Zuletzt wird die Bitte nach der Rechnung ignoriert. Das passiert mir häufiger und liegt somit wahrscheinlich an mir. Vielleicht nuschle ich. Oder spreche zu leise. Winke zu defensiv. Oder alles was ich sage wird als ironisch interpretiert und daher nicht ernst genommen. Wer weiß das schon. Wurscht. Ich komme trotzdem gerne wieder her, denn das Essen ist gut und das Schnöselkucken und vor allem -hören ist sensationell unterhaltsam. Wer einen Roman schreiben will, findet hier seinen Stoff. Und wer Scheißdreck in seinen Blog schreibt, dem geht der Scheißdreck zum Schreiben nie aus. Und kann nebenher sehr gut essen.

Wirtshaus zum Mitterhofer, südtiroler Küche, Kreuzberg: Empfohlen von dort. Überzeugt hat mich das nicht. Leider. Dunkler ungemütlicher Gastraum mit ungemütlichem wackeligem Mobiliar.
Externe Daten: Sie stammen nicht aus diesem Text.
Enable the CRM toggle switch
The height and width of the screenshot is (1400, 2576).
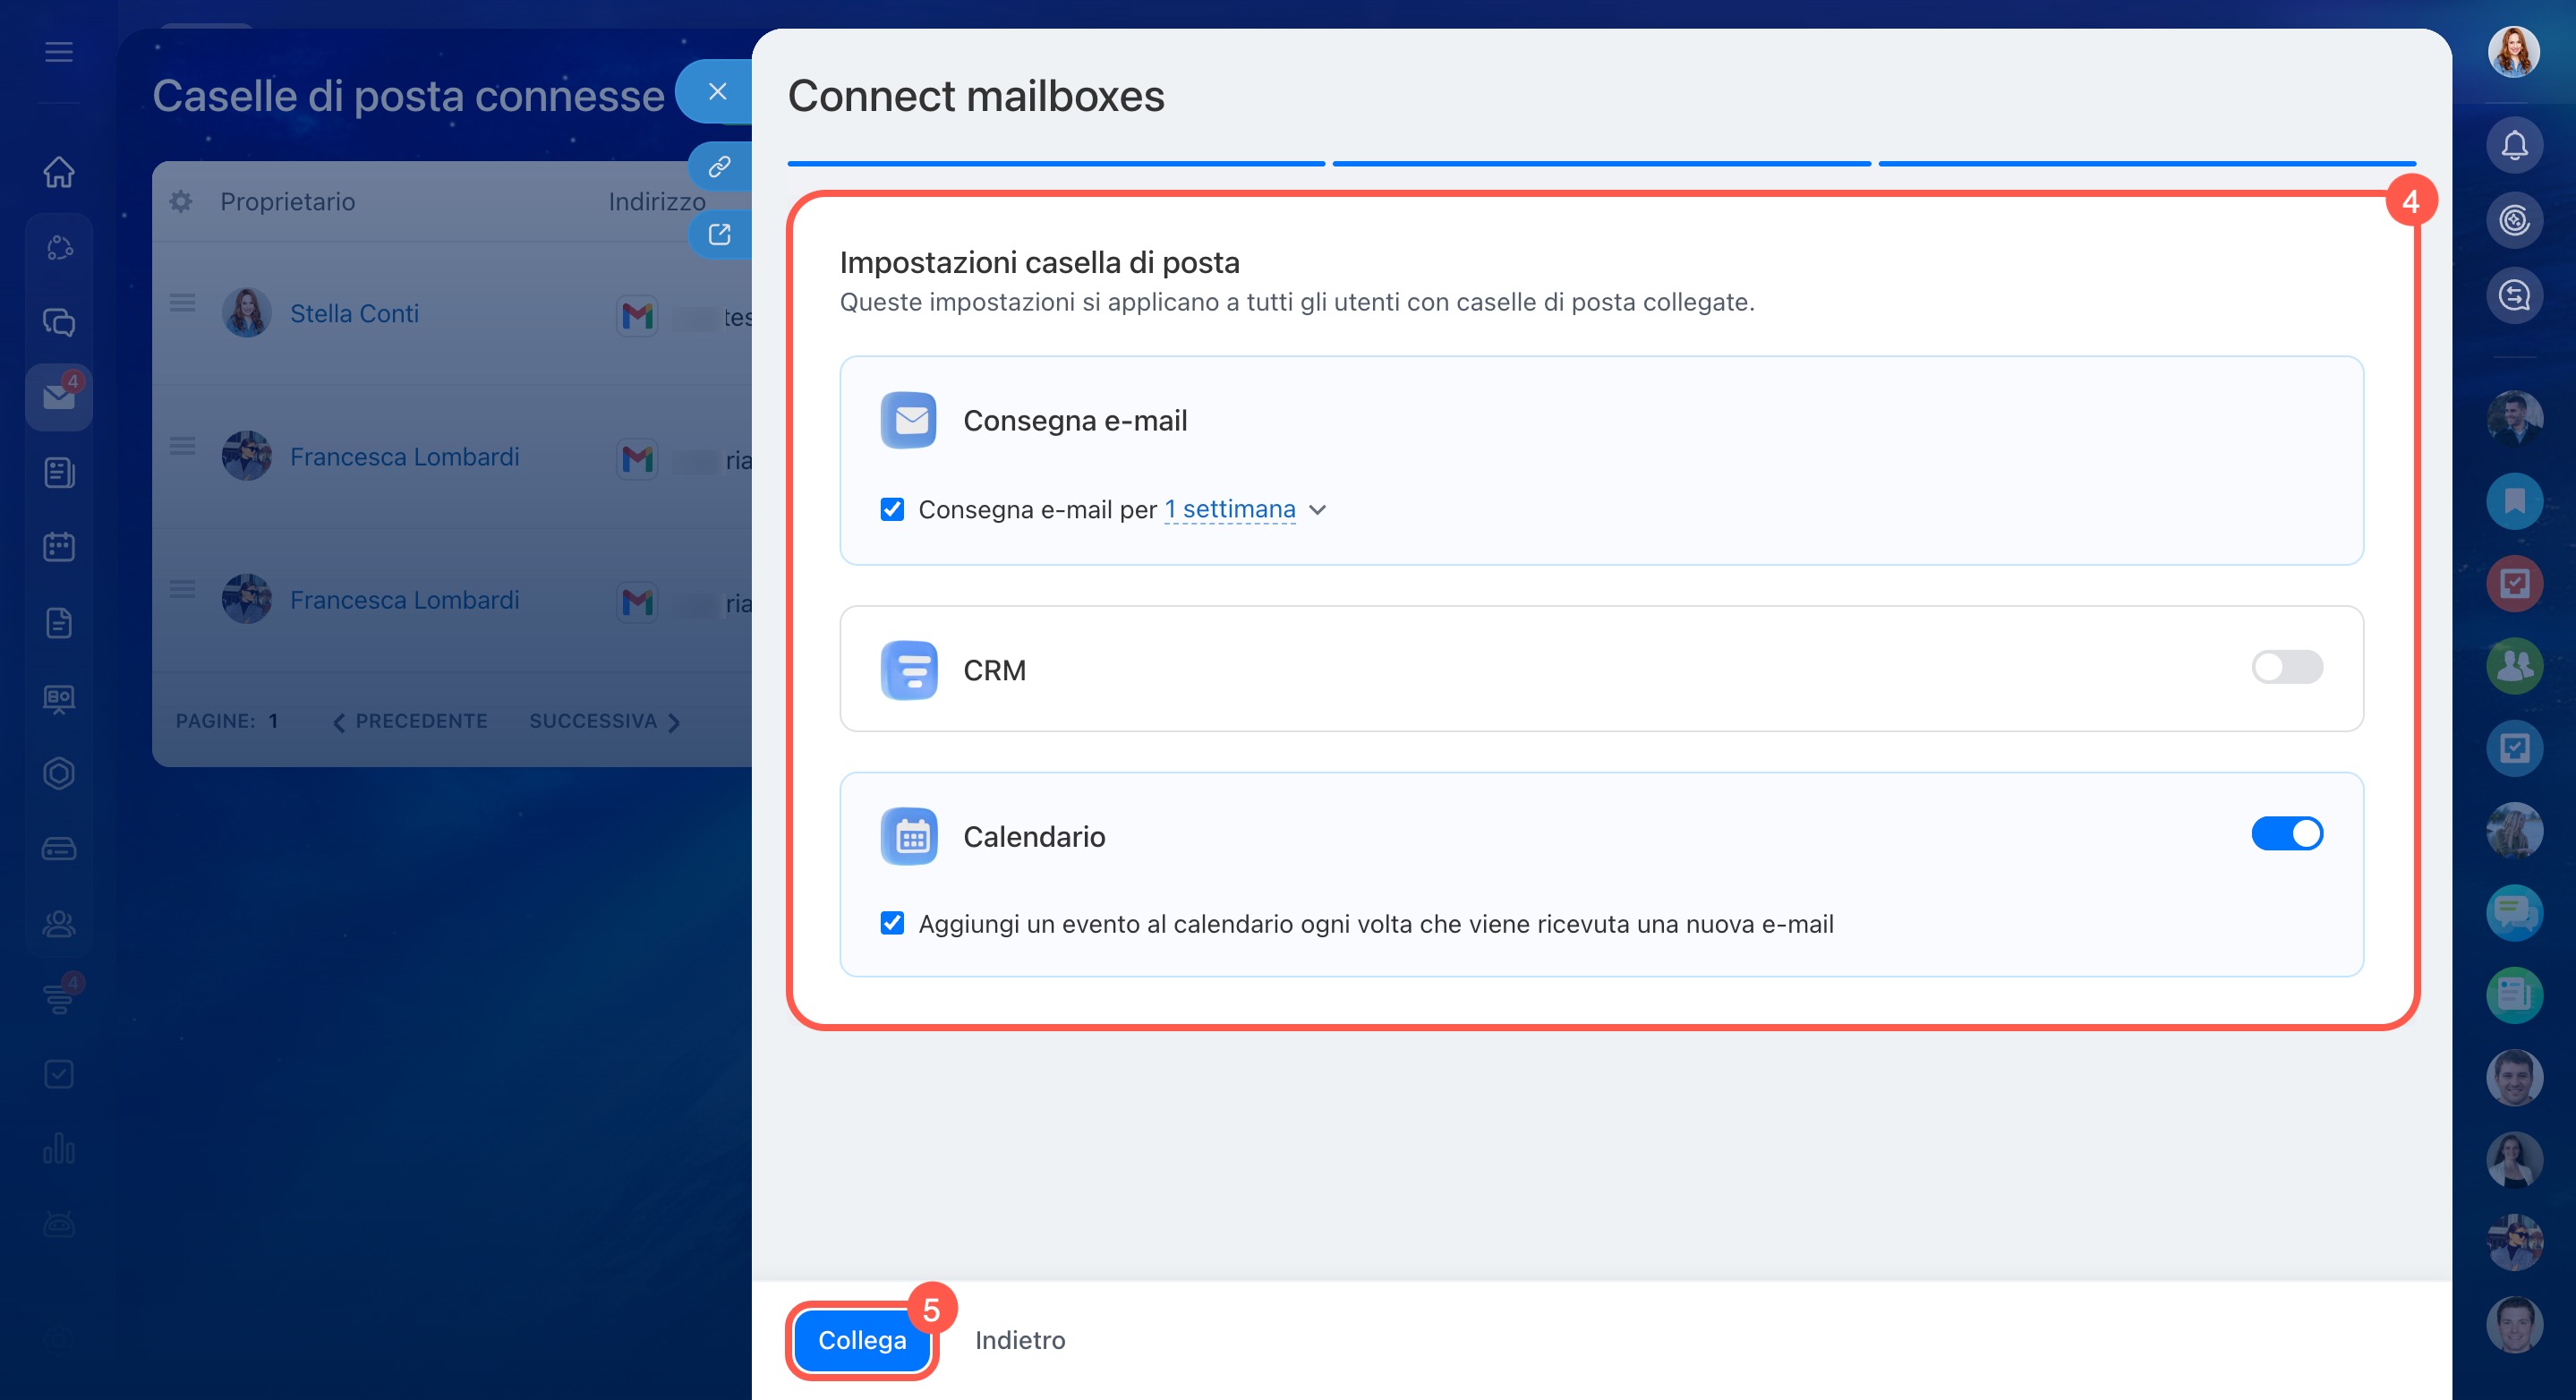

Auf den Teller kam ein irritierend brackiges Schnitzel, das in zwielichtigem Fett gebadet wurde, eine so gnaden- wie lieblos voll durchgebratene Entenbrust und ein außergewöhnlich fettiger Schweinebraten, dessen Fett zwar vom langen Schmoren geliert ist, aber einfach zu reichlich daherkommt, um gut zu sein. Dafür sitzen Sie 20 Minuten vor leergefressenen Tellern ohne dass sich jemand für Sie interessiert und alles das ist mit knapp 20 Euro pro Hauptgericht einfach zu teuer als dass ich hierfür noch einmal nach Kreuzberg fahre. Für Schnitzel und so gehen Sie besser hier hin.

Vergessen Sie für einen ordentlichen Biergarten im Übrigen den Prater in Prenzlauer Berg. Den diesjährigen Sommer mit viel Bier, Burger und Schnaps verabschiedet habe ich in der Moabiter Freiheit. Sie haben Büble statt Kindl. Und Burger statt Currywurst. Danke dafür. Und danke für den Tipp.

Das war der September. Mehr war nicht.